=== DATASET ===

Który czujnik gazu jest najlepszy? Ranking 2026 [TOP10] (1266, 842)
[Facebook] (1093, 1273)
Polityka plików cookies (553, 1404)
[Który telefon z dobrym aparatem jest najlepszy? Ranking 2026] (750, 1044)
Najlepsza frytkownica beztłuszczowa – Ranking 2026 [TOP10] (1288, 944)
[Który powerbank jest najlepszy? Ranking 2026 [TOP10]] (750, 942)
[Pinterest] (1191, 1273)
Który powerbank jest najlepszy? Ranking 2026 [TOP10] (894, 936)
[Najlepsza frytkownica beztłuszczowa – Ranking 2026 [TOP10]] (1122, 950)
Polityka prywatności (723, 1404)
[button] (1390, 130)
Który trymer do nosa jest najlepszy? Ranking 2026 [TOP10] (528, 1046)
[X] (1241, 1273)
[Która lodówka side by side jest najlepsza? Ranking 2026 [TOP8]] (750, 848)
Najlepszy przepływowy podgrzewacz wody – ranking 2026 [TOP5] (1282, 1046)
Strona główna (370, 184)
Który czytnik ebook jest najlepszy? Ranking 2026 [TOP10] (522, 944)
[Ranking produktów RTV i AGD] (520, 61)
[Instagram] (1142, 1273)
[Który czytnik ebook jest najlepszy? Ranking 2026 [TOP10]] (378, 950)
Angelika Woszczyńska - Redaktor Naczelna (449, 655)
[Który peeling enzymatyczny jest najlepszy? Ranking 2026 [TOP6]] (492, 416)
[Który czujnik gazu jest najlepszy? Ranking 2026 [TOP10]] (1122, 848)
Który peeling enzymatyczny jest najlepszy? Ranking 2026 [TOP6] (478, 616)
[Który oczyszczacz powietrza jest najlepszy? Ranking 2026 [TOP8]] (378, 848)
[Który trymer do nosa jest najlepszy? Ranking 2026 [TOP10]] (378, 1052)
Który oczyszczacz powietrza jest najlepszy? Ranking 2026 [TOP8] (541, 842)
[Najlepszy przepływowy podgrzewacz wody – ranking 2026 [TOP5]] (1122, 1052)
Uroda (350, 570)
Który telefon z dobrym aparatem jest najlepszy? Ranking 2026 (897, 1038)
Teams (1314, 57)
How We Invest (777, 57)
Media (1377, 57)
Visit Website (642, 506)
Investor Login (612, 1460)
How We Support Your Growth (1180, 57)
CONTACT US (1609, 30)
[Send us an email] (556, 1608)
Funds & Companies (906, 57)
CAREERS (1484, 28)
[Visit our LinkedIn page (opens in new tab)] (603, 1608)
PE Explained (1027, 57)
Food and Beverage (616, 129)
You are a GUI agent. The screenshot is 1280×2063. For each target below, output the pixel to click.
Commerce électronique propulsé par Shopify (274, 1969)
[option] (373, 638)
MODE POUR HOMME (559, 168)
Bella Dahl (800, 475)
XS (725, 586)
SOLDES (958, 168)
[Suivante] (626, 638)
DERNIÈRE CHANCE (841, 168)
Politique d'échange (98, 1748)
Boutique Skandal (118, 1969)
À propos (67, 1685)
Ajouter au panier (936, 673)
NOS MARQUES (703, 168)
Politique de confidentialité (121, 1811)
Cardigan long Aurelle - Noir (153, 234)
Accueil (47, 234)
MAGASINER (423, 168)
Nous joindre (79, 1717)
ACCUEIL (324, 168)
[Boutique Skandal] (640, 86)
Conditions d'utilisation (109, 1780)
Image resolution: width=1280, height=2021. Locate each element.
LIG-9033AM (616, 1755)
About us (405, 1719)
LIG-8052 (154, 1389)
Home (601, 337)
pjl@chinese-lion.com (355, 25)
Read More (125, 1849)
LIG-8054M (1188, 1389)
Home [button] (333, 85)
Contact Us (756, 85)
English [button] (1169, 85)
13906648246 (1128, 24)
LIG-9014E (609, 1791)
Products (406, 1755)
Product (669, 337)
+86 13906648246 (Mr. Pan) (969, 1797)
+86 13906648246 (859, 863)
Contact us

===

**TO DO**
Copy the records above faithfully. Begin at their first line, end at the line containing "[Który peeling enzymatyczny", and include nothing else.

**FINISHED EXERCISE**
Który czujnik gazu jest najlepszy? Ranking 2026 [TOP10] (1266, 842)
[Facebook] (1093, 1273)
Polityka plików cookies (553, 1404)
[Który telefon z dobrym aparatem jest najlepszy? Ranking 2026] (750, 1044)
Najlepsza frytkownica beztłuszczowa – Ranking 2026 [TOP10] (1288, 944)
[Który powerbank jest najlepszy? Ranking 2026 [TOP10]] (750, 942)
[Pinterest] (1191, 1273)
Który powerbank jest najlepszy? Ranking 2026 [TOP10] (894, 936)
[Najlepsza frytkownica beztłuszczowa – Ranking 2026 [TOP10]] (1122, 950)
Polityka prywatności (723, 1404)
[button] (1390, 130)
Który trymer do nosa jest najlepszy? Ranking 2026 [TOP10] (528, 1046)
[X] (1241, 1273)
[Która lodówka side by side jest najlepsza? Ranking 2026 [TOP8]] (750, 848)
Najlepszy przepływowy podgrzewacz wody – ranking 2026 [TOP5] (1282, 1046)
Strona główna (370, 184)
Który czytnik ebook jest najlepszy? Ranking 2026 [TOP10] (522, 944)
[Ranking produktów RTV i AGD] (520, 61)
[Instagram] (1142, 1273)
[Który czytnik ebook jest najlepszy? Ranking 2026 [TOP10]] (378, 950)
Angelika Woszczyńska - Redaktor Naczelna (449, 655)
[Który peeling enzymatyczny jest najlepszy? Ranking 2026 [TOP6]] (492, 416)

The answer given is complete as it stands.